In 1929, The Roosevelt Garage and Supply Company – which would ultimately become Shipley Energy — opened in York, Pa. Ten years later, the owners purchased The York Oil Burner Company, helping to shift the firm’s focus toward what would become its primary enterprise, the heating industry.
Over the decades, more than a dozen acquisitions, sales, restructures and relocations made Shipley Energy what it is today — the largest locally-owned provider of home heating energy in central Pennsylvania, which includes oil, natural gas, electricity and propane.
But Shipley does much more than deliver fuel. The company employs more than 75 HVAC technicians that serve areas throughout South-central and Southeastern Pa. Throughout its history, the company has dabbled in everything from manufacturing to gas stations. But in all that time, it has never strayed from the early roots established by the purchase of a burner manufacturer. Furnaces and boilers are still a big part of the whole picture at Shipley.
York, though just barely above the Mason-Dixon Line, is still very much boiler territory. And in talking to some of Shipley’s seasoned professionals, it’s not hard to see why the company has grown.
Shipley has several boiler crews that install and maintain both residential and commercial equipment. Dave Scott, who’s been with Shipley for 39 years, is now an installation crew leader, as is Jeff Norris, who’s only been with the company for 37 years. Once in a blue moon, the two men get put on the same job.
By watching the two work together, it’s easy to tell they’ve been at it a while. Sometimes Norris is Scott’s right hand, sometimes it’s the other way around. Either way, they seem to move as though a single mechanically-inclined brain controls them both. The 2,500 square-foot home’s existing radiant and cast-iron baseboard made it an ideal application for a condensing boiler, but not before a back-breaking demolition process.
Tough tear out
The original boiler — a 150 MBH, oil-fired American Standard — was in a far crawlspace of the home, down in a three-foot deep “well.” Inevitably, having the boiler lower than the foundation spelled water problems. LaPrairie had fought for years to keep the hole dry and the boiler running, but last year’s hard rains were too much.
“Several times I attempted to seal the block. I tried to install an automatic sump pump, but I just couldn’t get the float low enough to trip before the water level reached the boiler’s pilot flame,” said LaPrairie. “So I wired the pump to a light switch, and just came down and turned it on any time it rained hard.”
The boiler limped along through the summer and fall, but finally failed in February. At the time, LaPrairie had just received a Shipley Energy flier in the mail, advertising its many services — and among them — installation of a Burnham Alpine condensing boiler.
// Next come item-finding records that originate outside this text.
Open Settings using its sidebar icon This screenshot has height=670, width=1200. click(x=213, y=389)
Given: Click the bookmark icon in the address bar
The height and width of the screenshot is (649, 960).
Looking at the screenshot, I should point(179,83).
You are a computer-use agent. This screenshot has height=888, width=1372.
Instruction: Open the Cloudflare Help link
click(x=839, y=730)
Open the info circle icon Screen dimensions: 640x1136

Not long after LaPrairie inquired, Shipley sales manager, Dan Senft visited the home, set up temporary heaters and a water heater, and sized the new system. The next day, Scott and Norris tore apart the old unit, dragged it out of the crawlspace, and began re-piping the system to an area of the basement where they could stand up and hang the new boiler on a wall.
The existing three zones of in-floor radiant and cast-iron baseboard presented the perfect opportunity to keep supply temperatures from 105 MBH Alpine boiler low. A three-way Taco iSeries mixing valve provides further outdoor reset-enabled supply water temperature modulation for maximum comfort and energy savings.
The old boiler was equipped with an internal DHW coil, so Shipley also installed a 27-gallon Burnham Independence sidearm tank.
“As a company, Shipley buys products locally whenever possible, so both Taco and Burnham are high on our list,” said Senft. “It helps too, though, that both manufacturers provide excellent products, service and pricing.”
Everyone is glad it’s done
“Trying to get that old boiler apart in the pit was a task,” said Scott. “I slept well that night. I’d imagine that assembling it years ago wasn’t any better. When the demo was finished, it was nice to be able to stand up and install a wall-hung unit.”
As Scott watched the Alpine fire for the first time, Norris unplugged and packed up the Delonghi heaters and temporary electric water heater. LaPrairie thanked them as they cleaned up, knowing the coming snowmelt in March would’ve required constant babysitting even if the old boiler had been in decent operating condition.
“I never did understand why they stuck the boiler in a pit like you would a sump pump, but it’s gone now,” said LaPrairie. “Shipley’s employees have been a pleasure to have in the house, and I’m looking forward to a smaller heating bill next year, too.”